Wenn es passt, bleibt sie auch länger

Was für Stokholm wichtig ist: «Bettina Beck hat in Aussicht gestellt, dass die Anstellung in Frauenfeld keineswegs ein kurzfristiges Engagement sein soll.» Beck sagt auf Anfrage, sie wolle sicher fünf bis zehn Jahre bleiben. «Wenn es passt, auch länger.» Wenn sie nächsten Frühling wechselt, wird sie knapp sechs Jahre Romanshorner Stadtschreiberin gewesen sein. Auch ein Umzug von ihrem jetzigen Wohnort Romanshorn nach Frauenfeld könne sie sich mittelfristig vorstellen, sagt sie.
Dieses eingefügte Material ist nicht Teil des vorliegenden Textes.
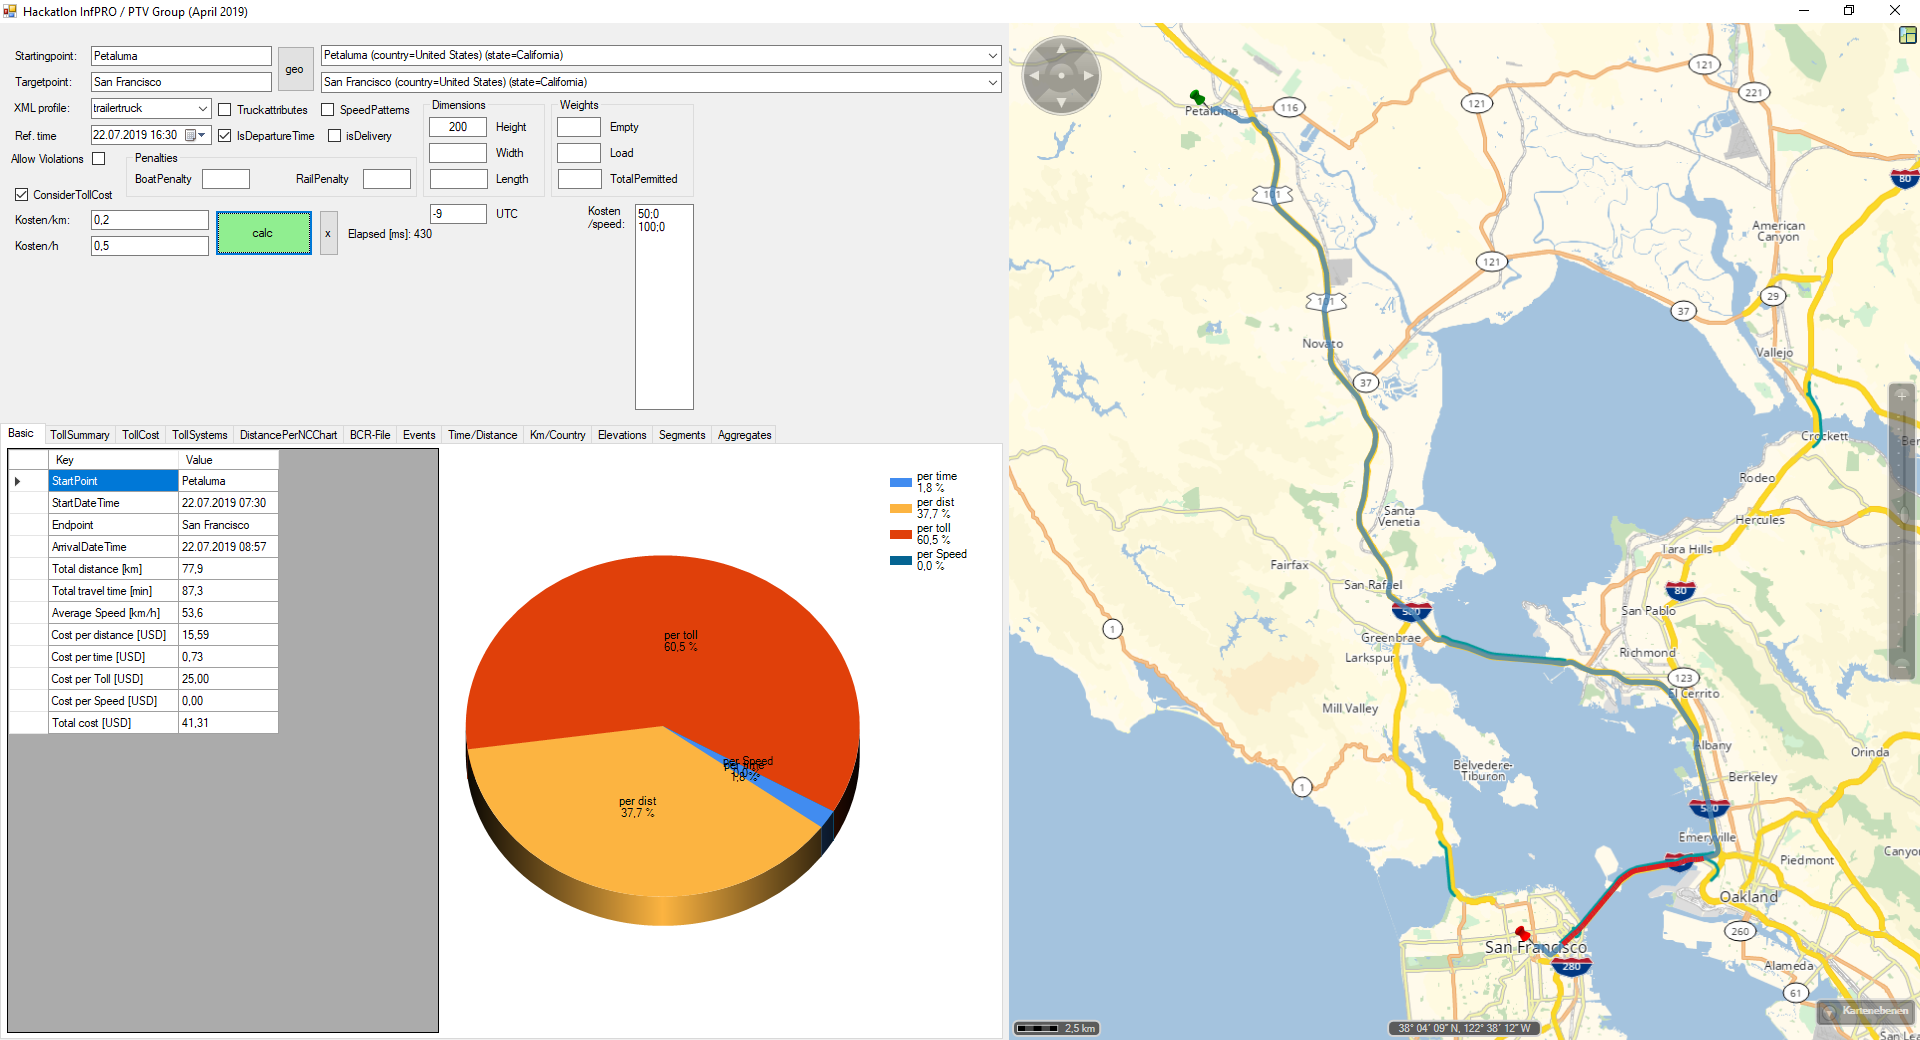Click the green Petaluma start pin
The height and width of the screenshot is (1040, 1920).
point(1196,97)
Wahlfälschung: Untersuchungen abgeschlossen

Anfang August kommunizierte die Stadt über die Kündigung von Bettina Becks Vorgänger Ralph Limoncelli per Ende Oktober. Er hatte das Frauenfelder Stadtschreiberamt während zwölf Jahren ausgeübt. Einen knappen Monat später wurde seitens Stadt bestätigt, dass Limoncelli kurz nach seiner Kündigung freigestellt worden war – was bei hohen Kadermitarbeitern durchaus üblich ist. Nicht erst die zeitliche Nähe zwischen der Wahlfälschung im Frauenfelder Wahlbüro im Rahmen der Grossratswahlen vom 15. März und seiner Kündigung schürte aber Gerüchte. Limoncelli wollte sich auf Anfrage dieser Zeitung nicht zu den Gerüchten äussern.
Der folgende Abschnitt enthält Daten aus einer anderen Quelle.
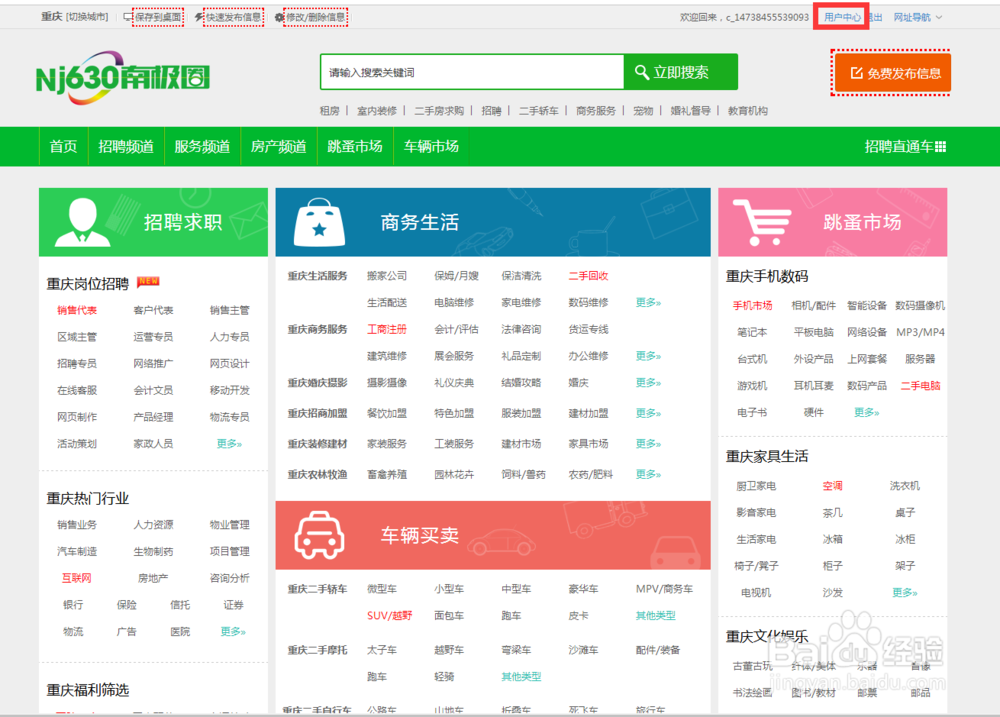Open the 二手电脑 red link
This screenshot has width=1000, height=717.
(x=923, y=385)
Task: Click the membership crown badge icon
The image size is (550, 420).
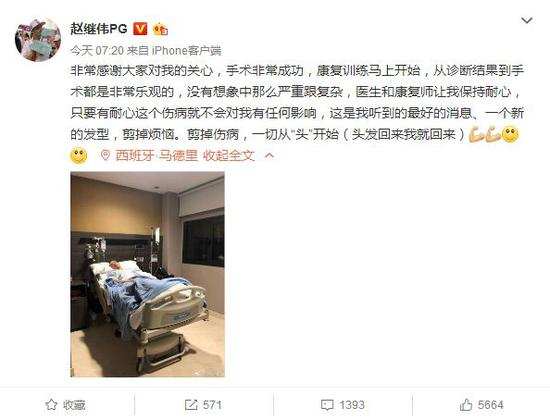Action: [160, 29]
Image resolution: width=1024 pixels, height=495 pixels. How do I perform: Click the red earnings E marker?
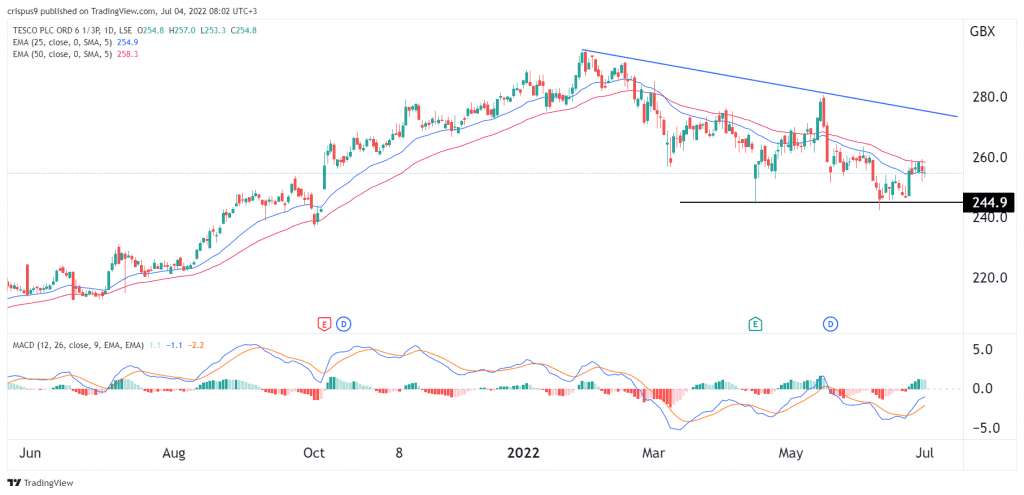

Die Untersuchungen zur Wahlfälschung sind seitens Staatsanwaltschaft abgeschlossen. Dies erklärt Generalstaatsanwalt Stefan Haffter auf Anfrage. Der Anwalt der beschuldigten Person habe die Akten am 1. Oktober zugestellt bekommen und eine Fristerstreckung bis Ende November gewünscht, um eine Beweisergänzung vorzunehmen. (ma)
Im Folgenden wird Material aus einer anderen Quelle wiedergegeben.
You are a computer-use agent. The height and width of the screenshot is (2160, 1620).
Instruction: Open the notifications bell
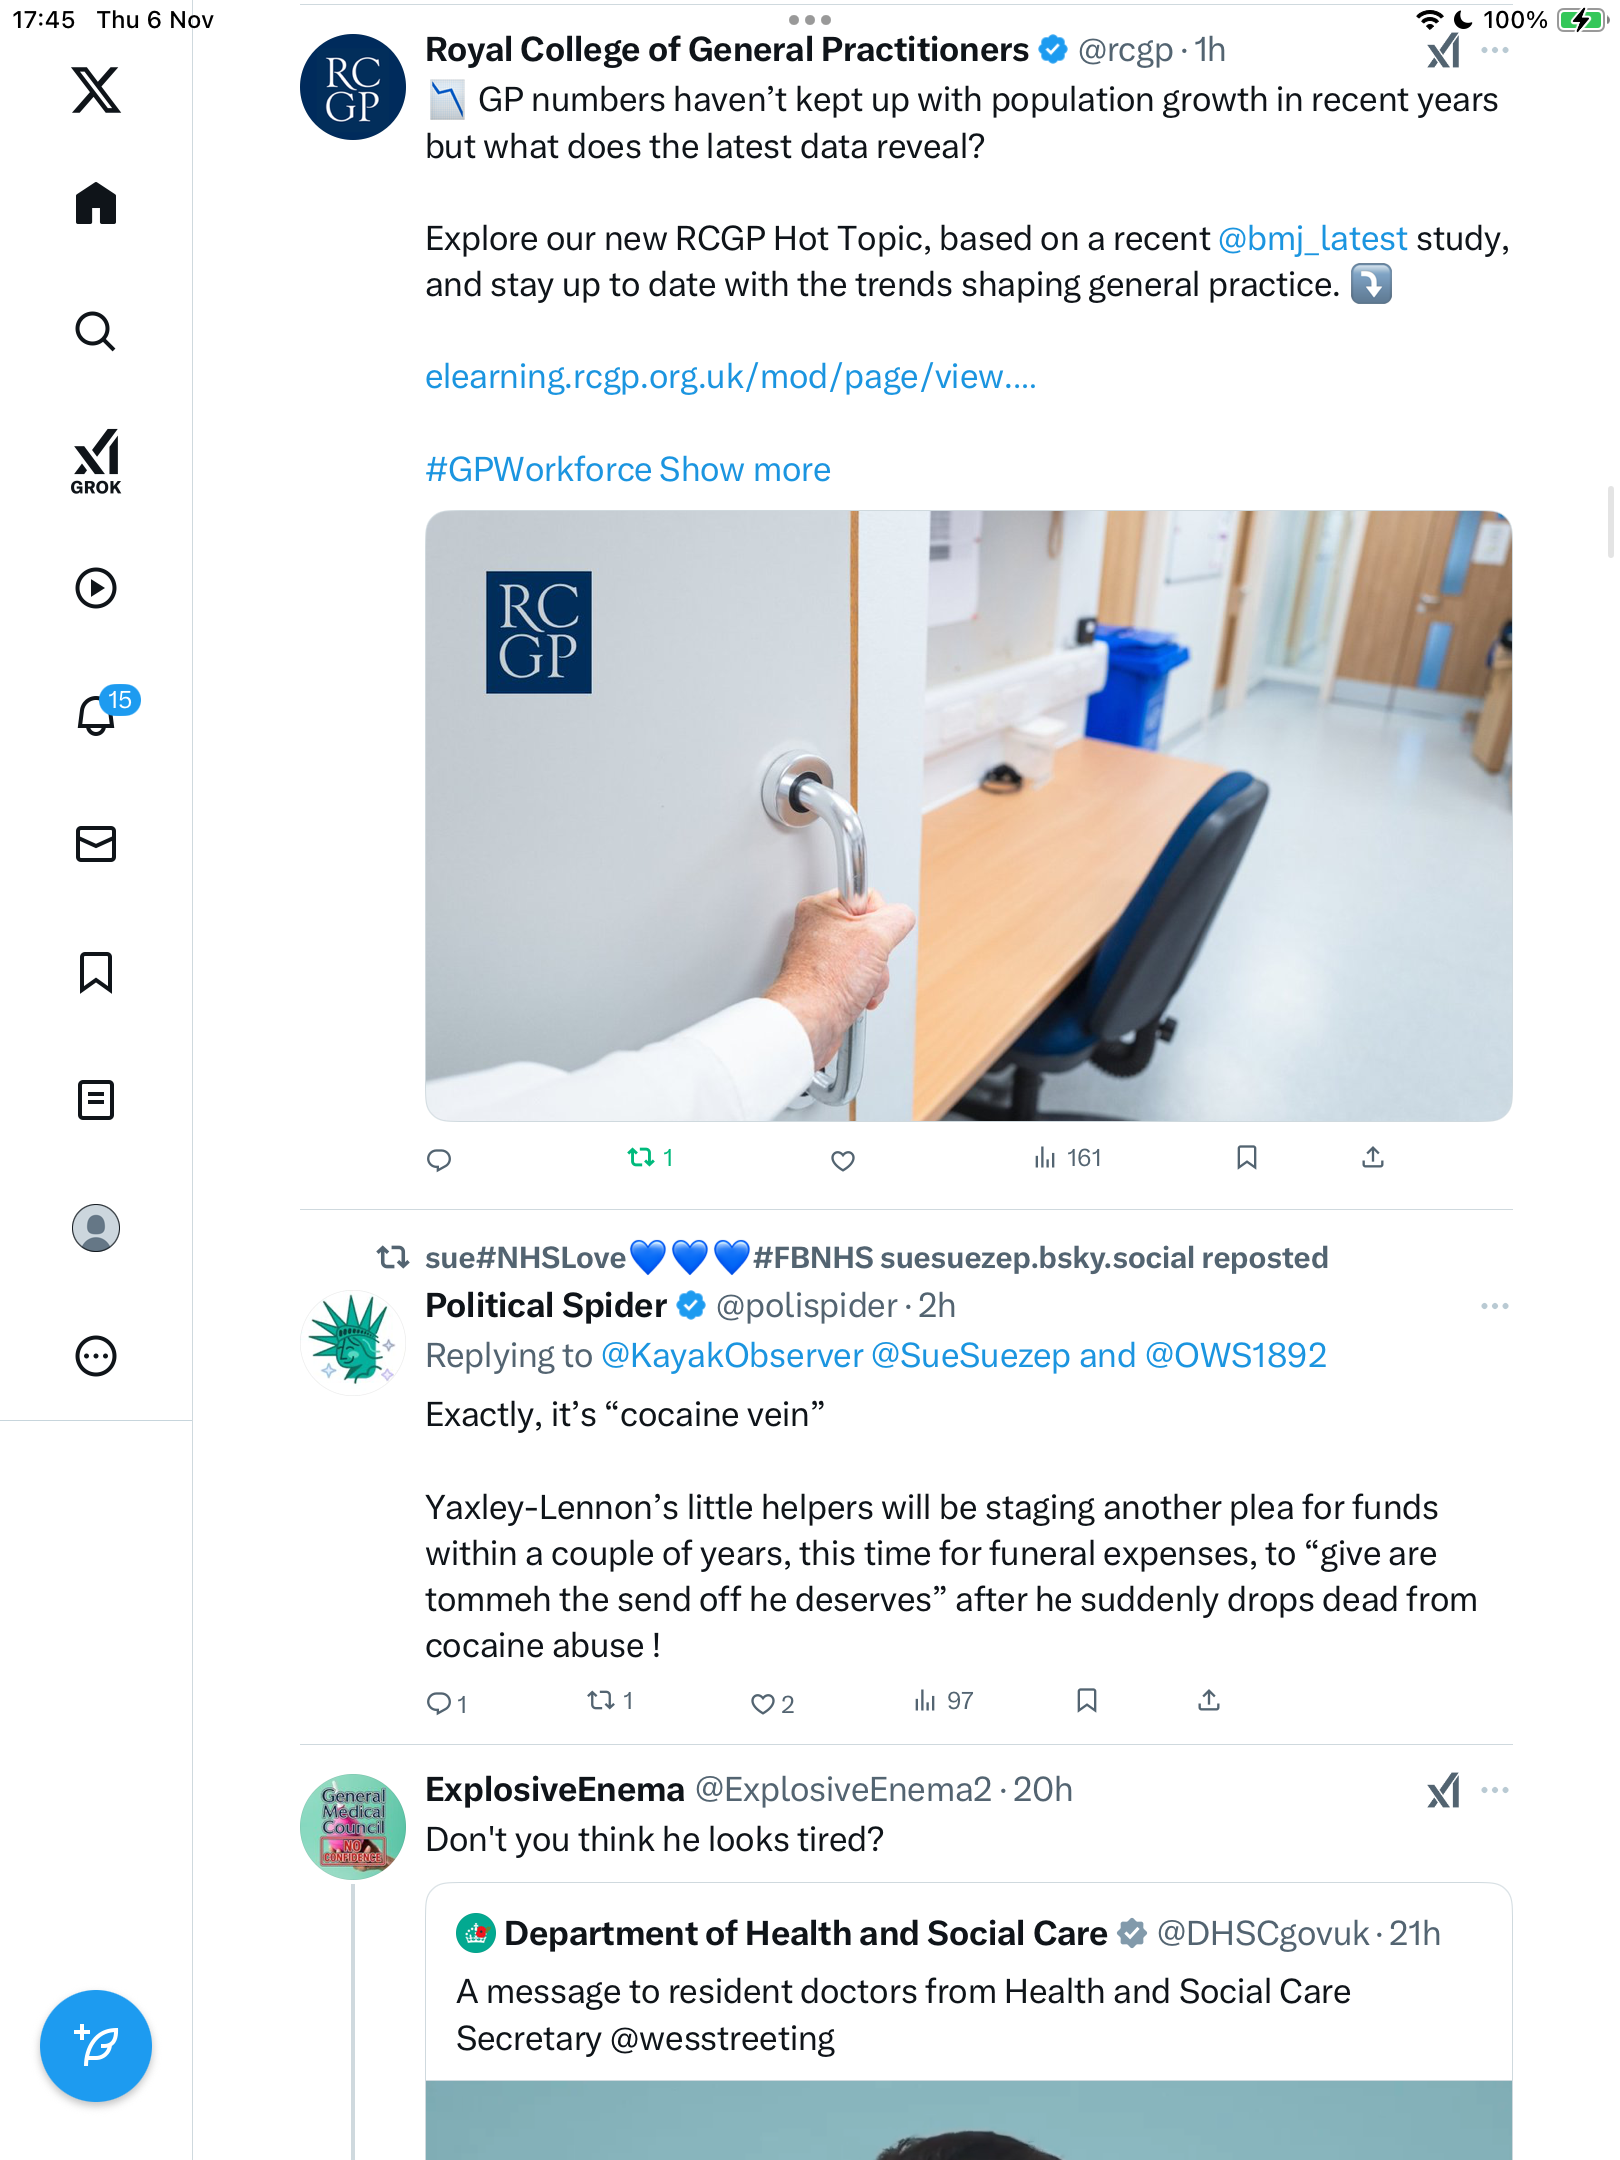click(97, 714)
Beck hat nach ihrer Ausbildung zur Kauffrau auf der Gemeindeverwaltung von Berg TG längere Zeit bei der Gemeinde Salenstein gearbeitet. Später hat sie ein Studium in Business Administration an der Zürcher Hochschule für angewandte Wissenschaften (ZHAW) erfolgreich absolviert und eine Stellvertretung auf der Gemeindeverwaltung von Uesslingen-Buch gemacht. Während des Masterstudiums arbeitete sie Teilzeit bei der Gemeinde Berg. Vor dem Stellenantritt in Romanshorn machte Beck schliesslich eine Stellvertretung bei der Gemeinde Kesswil. Sie verfügt über den Master in Business Administration. Zudem hat sie während einer Weiterbildung im Bereich Politik an der Universität St.Gallen (HSG) das Certificate of Advanced Studies (CAS) erlangt.

Ein nächster Karriereschritt: Frauenfeld

Der Abschied von Romanshorn falle ihr nicht leicht, sagt Beck. Gegenüber den neuen Aufgaben habe zwar sie einen gesunden Respekt. «Aber ich gehe Neues offen an.» Die Stelle bei der Stadt Frauenfeld sei zweifellos ein nächster Karriereschritt.

«Von der kleinsten Stadt im Thurgau in die grösste, die auch Kantonshauptstadt ist.»

Diese Grösse reize sie – sowie der Umstand, dass Frauenfeld im Gegensatz zu Romanshorn über ein Stadtparlament verfüge.

Sie freue sich auf ihr neues Team in Frauenfeld sowie auf die Zusammenarbeit mit dem Stadtrat und den anderen Amtsleitungen. Der erste Eindruck sei jedenfalls sehr gut gewesen. Die Freude ist laut Medienmitteilung gegenseitig: «Der Stadtrat von Frauenfeld freut sich sehr, dass er mit Bettina Beck eine ausgewiesene Fachspezialistin für die Leitung der Stadtkanzlei gewinnen konnte.»